I have shot them both and through a Crono. X- Force is much faster- And to me smoother shooting and I am not biased you can see what I shoot. Draw is easier on the Reezon. Even the Dream Season is faster by at least 8-10 fps


----------



## fishbones (Dec 14, 2008)

jamesbowman said:


> I have shot them both and through a Crono. X- Force is much faster- And to me smoother shooting and I am not biased you can see what I shoot. Draw is easier on the Reezon. Even the Dream Season is faster by at least 8-10 fps


I agree, the x-force GX is about 20 fps faster than the reezen....that is substantial.


----------



## jamesbowman (Jan 29, 2006)

*X-Force Vs Reezon*

The shoulder issue is why I shoot what I shoot- I got to have a smooth draw after this years shoulders surgery- It doesn't get much smooter than an LD and the speed aint bad either- As far as speed bows- Nothing I have tested is like an X-Force- And in the last year I have owned Elites and Bowtechs and the X blows them all away. No single cam can compete with it that's why Mathews went with the Monster and thats another story.


----------



## johnno (Apr 11, 2006)

bowhunt80 said:


> The X Force is a real shoulder buster for me.
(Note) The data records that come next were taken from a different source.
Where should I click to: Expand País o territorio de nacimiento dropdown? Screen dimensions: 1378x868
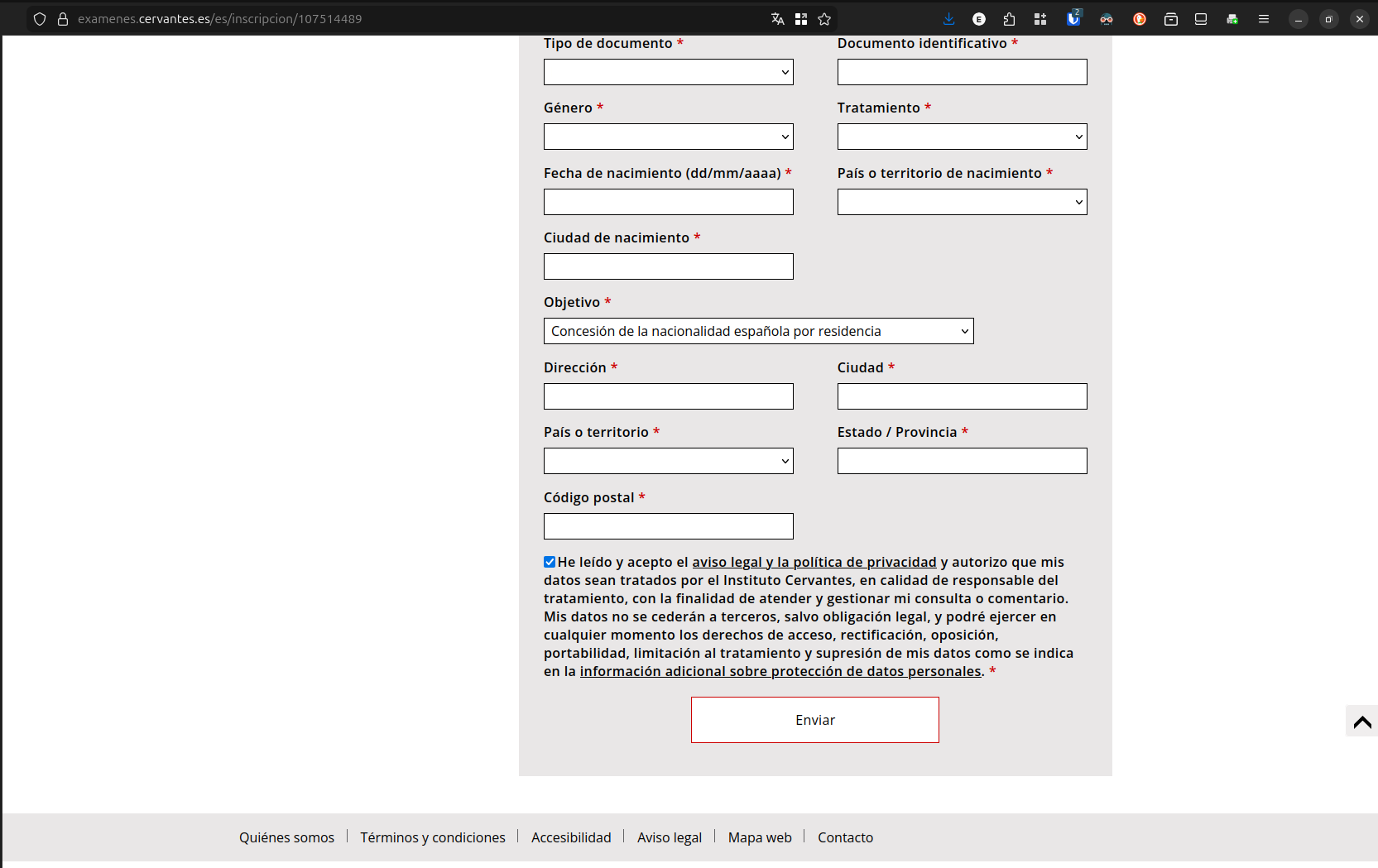(962, 202)
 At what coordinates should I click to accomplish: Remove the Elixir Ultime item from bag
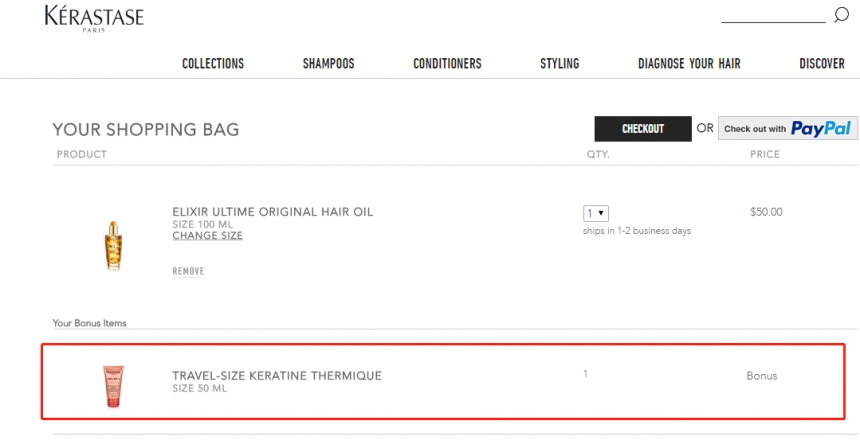pos(188,271)
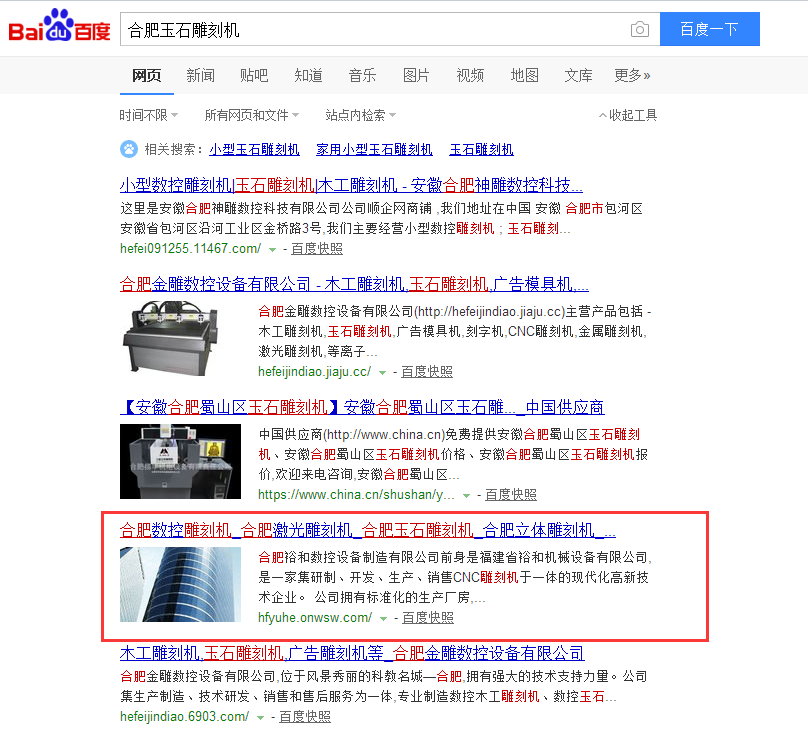Open the 更多» tab menu
This screenshot has height=733, width=808.
632,76
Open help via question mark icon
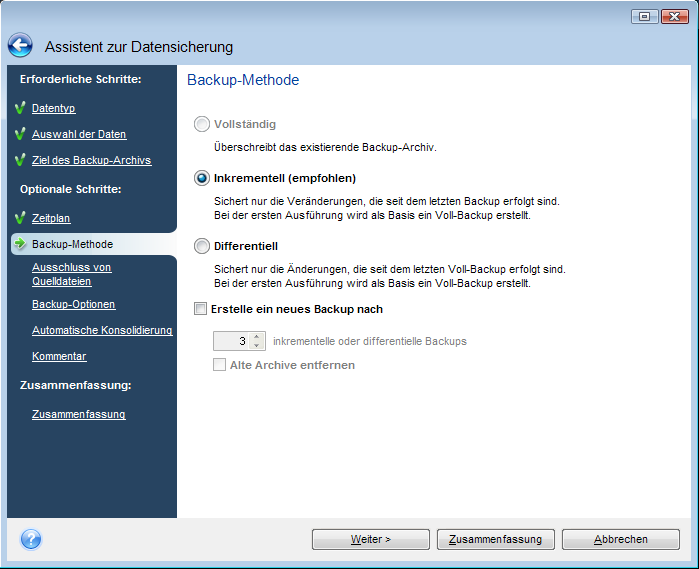 [30, 539]
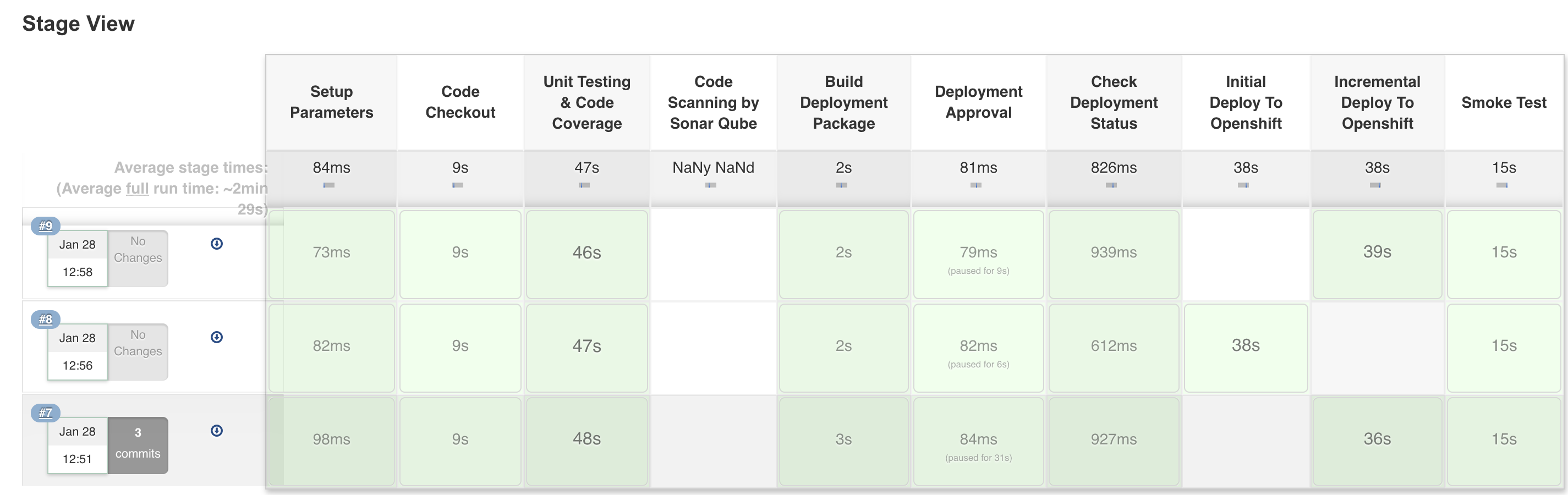Click the "No Changes" label on build #8
The width and height of the screenshot is (1568, 495).
137,343
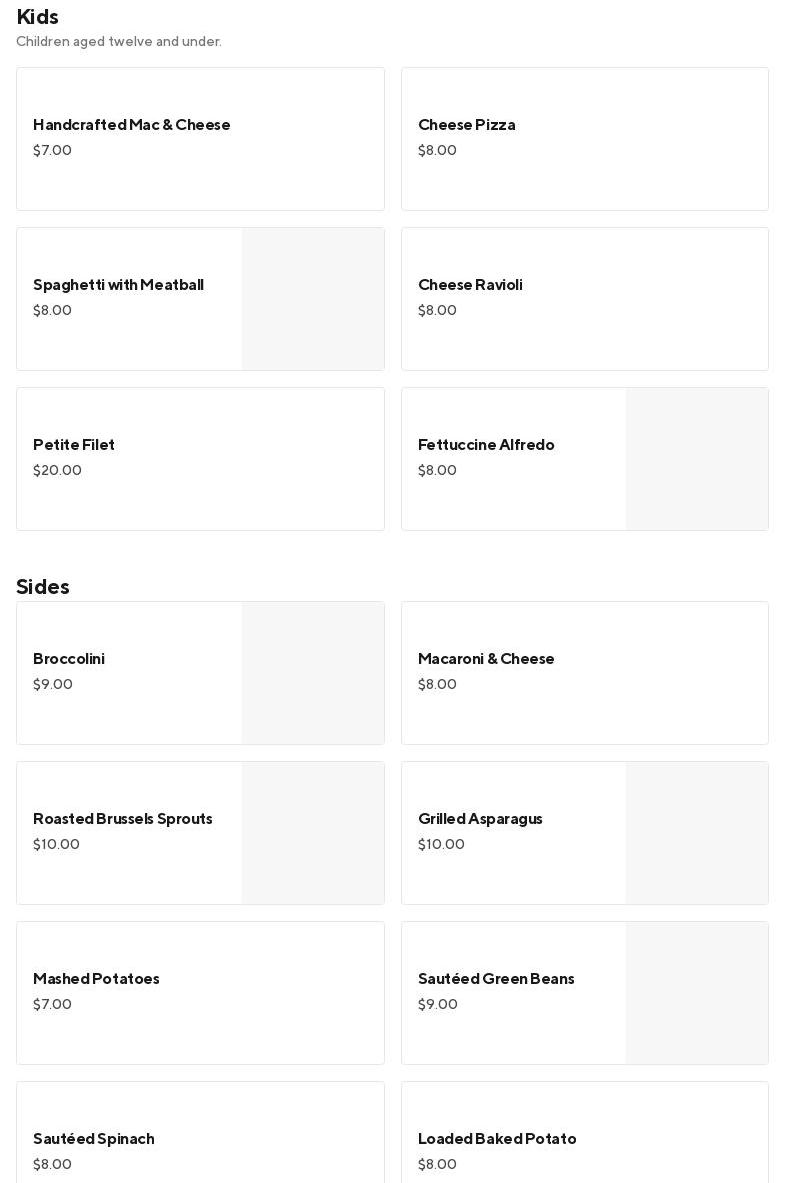Click the Grilled Asparagus image placeholder

tap(697, 833)
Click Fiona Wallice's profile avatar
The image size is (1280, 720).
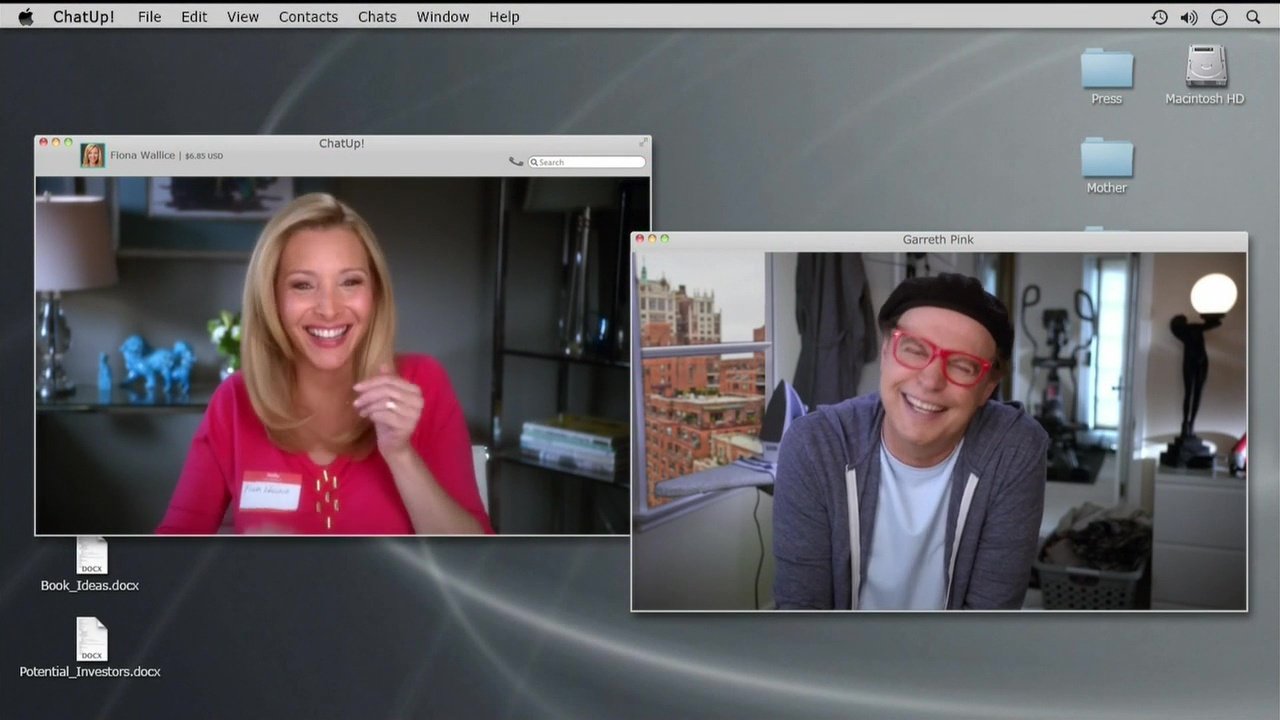(93, 155)
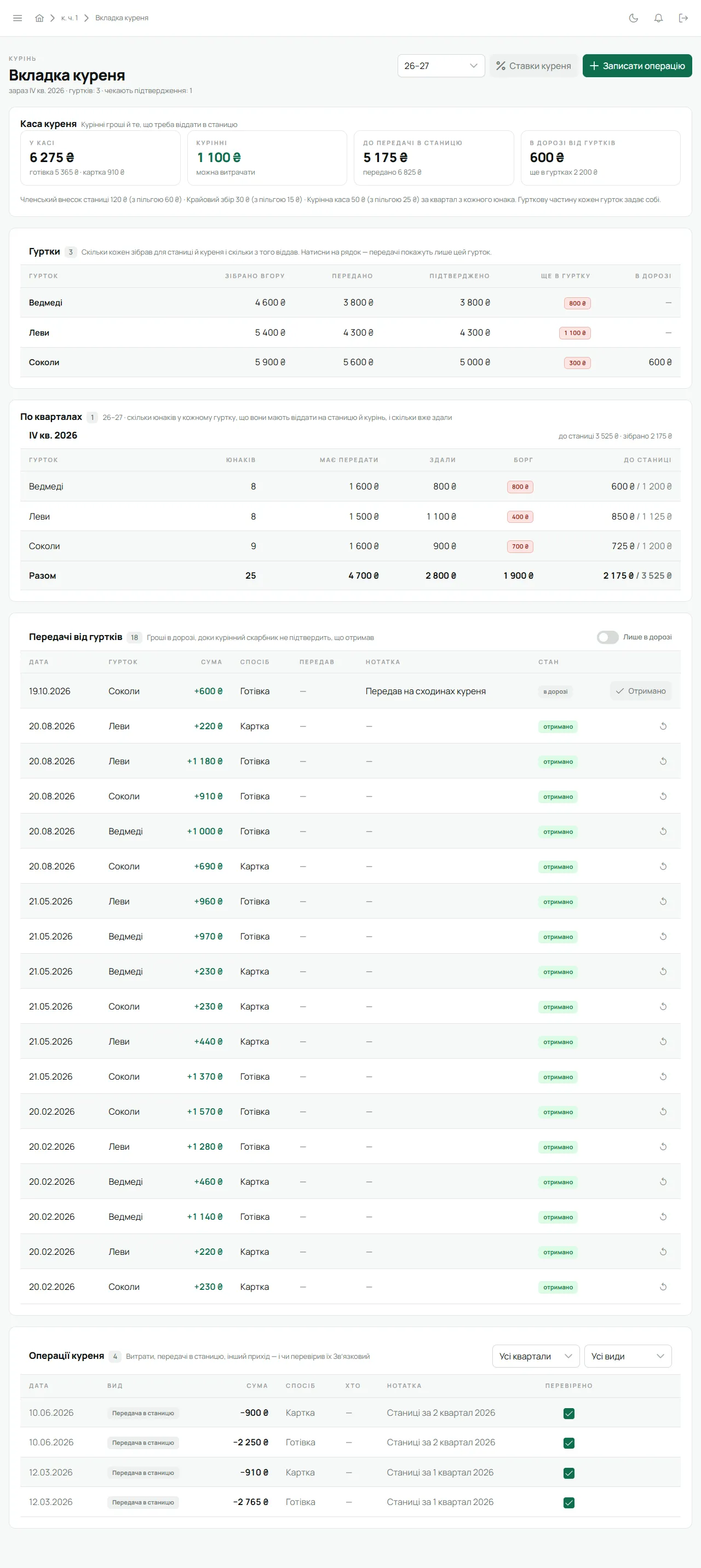Select the Вкладка куреня breadcrumb item
Image resolution: width=701 pixels, height=1568 pixels.
click(122, 18)
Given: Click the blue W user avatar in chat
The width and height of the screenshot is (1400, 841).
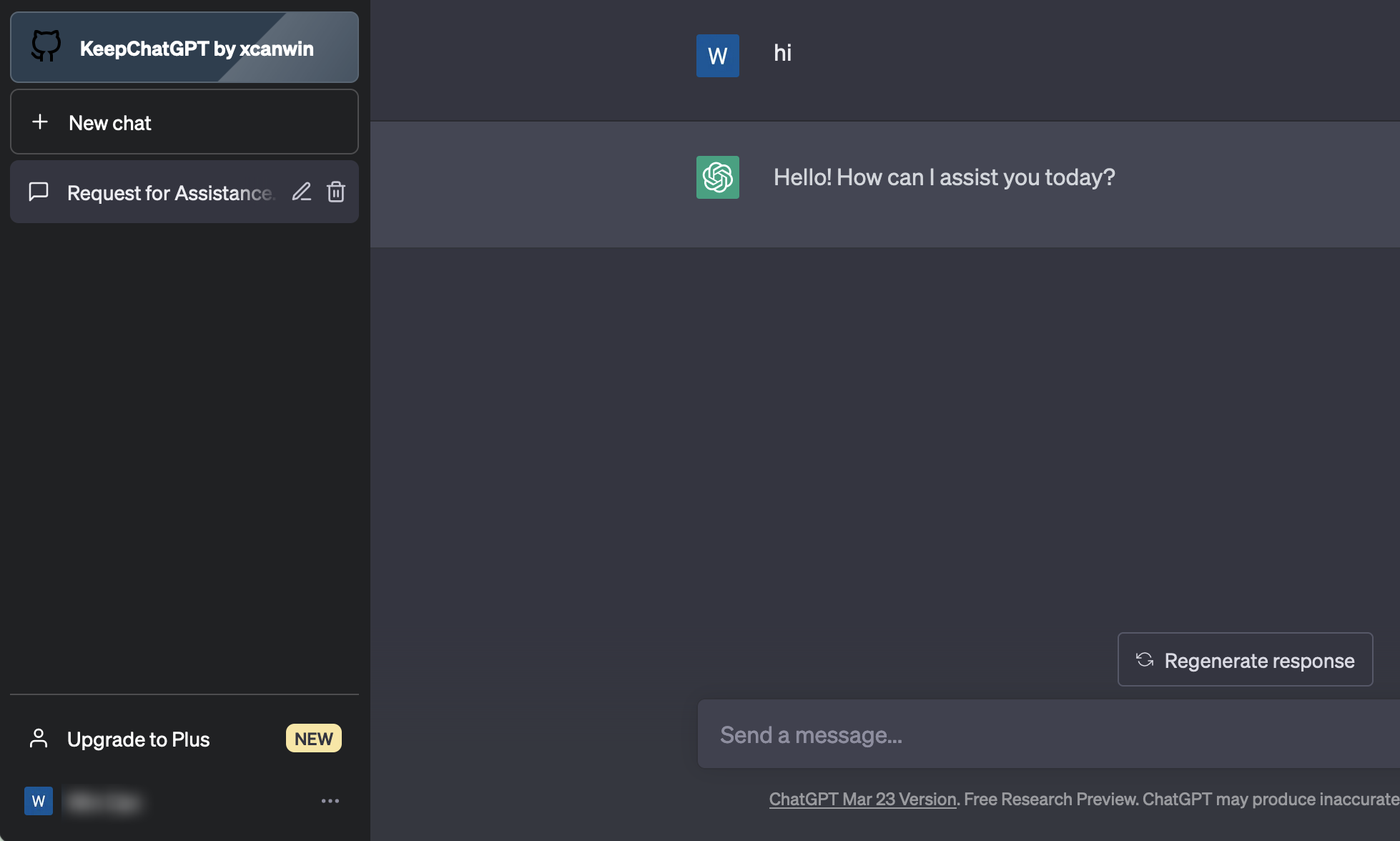Looking at the screenshot, I should point(717,56).
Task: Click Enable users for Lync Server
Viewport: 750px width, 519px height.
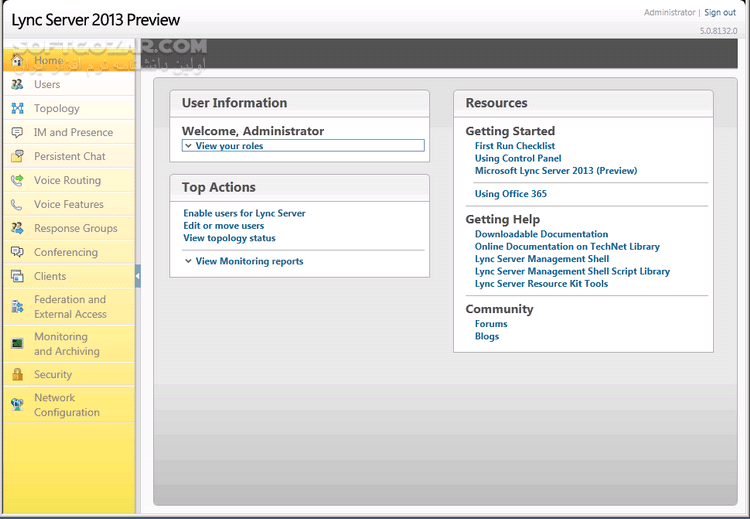Action: click(x=244, y=213)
This sorta stuff always makes me laugh..either "man up" or shoot one in synch..mines as smooth as butter..and there is NO comparison in the draw between the X-F and the Reezen..and I really don't know how you can even begin to compare the two when they have totally different cam systems...kinda like comparing "apples to oranges"..cheers..


----------



## camoman73 (Jul 7, 2007)

Thanks guys i shoot an x force, and this guy basicaly said i was fos when i told him the x force was much faster than the reezen, just wanted to clarify it!!!! Thanks for your input.


----------



## bowhunt80 (Jan 1, 2009)

johnno said:


> This sorta stuff always makes me laugh..either "man up" or shoot one in synch..mines as smooth as butter..and there is NO comparison in the draw between the X-F and the Reezen..and I really don't know how you can even begin to compare the two when they have totally different cam systems...kinda like comparing "apples to oranges"..cheers..


Man up??? Shoot what you want to shoot... what do I care? All I'm saying is I want a comfortable bow for myself in a stand... not something that's uncomfortable for me! I gave my opinion and it makes you laugh? That's great! It is comparing apples to oranges with two different cam systems.


----------



## Hereiam_74 (Apr 13, 2007)

fishbones said:


> I shot the reezen and was very impressed other than the vibration and grip so I ordered one and then starting thinking about it. The reezen only put out 290fps at 27" 65lb with 350 grains so I went and shot the x-force and was very impressed. The reezen says its IBO at 30" draw is 340fps, the x-force GX is IBO at 29" draw for 352fps, if you add the inch draw to the x-force your looking at 362fps roughly as compared to the reezens 340fps. I loved the grip, no vibration but a slightly stiffer draw than the reezen but 70lb still pulls back easy. The guys at the shop are shooting it and love it, one guy even won a couple nationals with it and says its the most accurate bow he has ever shot and he has shot a ton of bows. I am trying to get my dealer to cancel the reezen order and order me an X-force GX. :mg:


I have the 6" 2007 X-force and don't get fooled by the rip off draw length. I'm a 28" draw guy (my Darton Pro 3000 and BowTech Tribute) and when I got the X-force 28" module it actually felt like and was the length of a 29". Thus I had to go with a 27" module.

Not dissing PSE or my X-force. Love it. But felt cheated of 10-12 fps 'cause of the false draw length.


----------



## Dean Lawter (Feb 15, 2005)

*bull*

I shoot a 27" at 70 with 350 arrow at 316. i know a reezin wont touch that


----------



## marforme (May 30, 2006)

My buddy has a new X Force GX and out of the box it was shooting 347 IBO. With some tuning it should go well above that and there is no way the Reezin is going to touch that. Not to mention IMO the X Force draws better, is way smoother and is definately quieter. I was really impressed with that bow and would love to have one also.


----------



## MIKEY CUSTOM-G (Oct 5, 2002)

*x-force a vague word*

the use of the word x-force this day and age is a vague word. why ???? well pse basically has sold out the term to ALL their bows. what i am trying to say is that pse has about 5-6 bows that fall under the "term" "x-force".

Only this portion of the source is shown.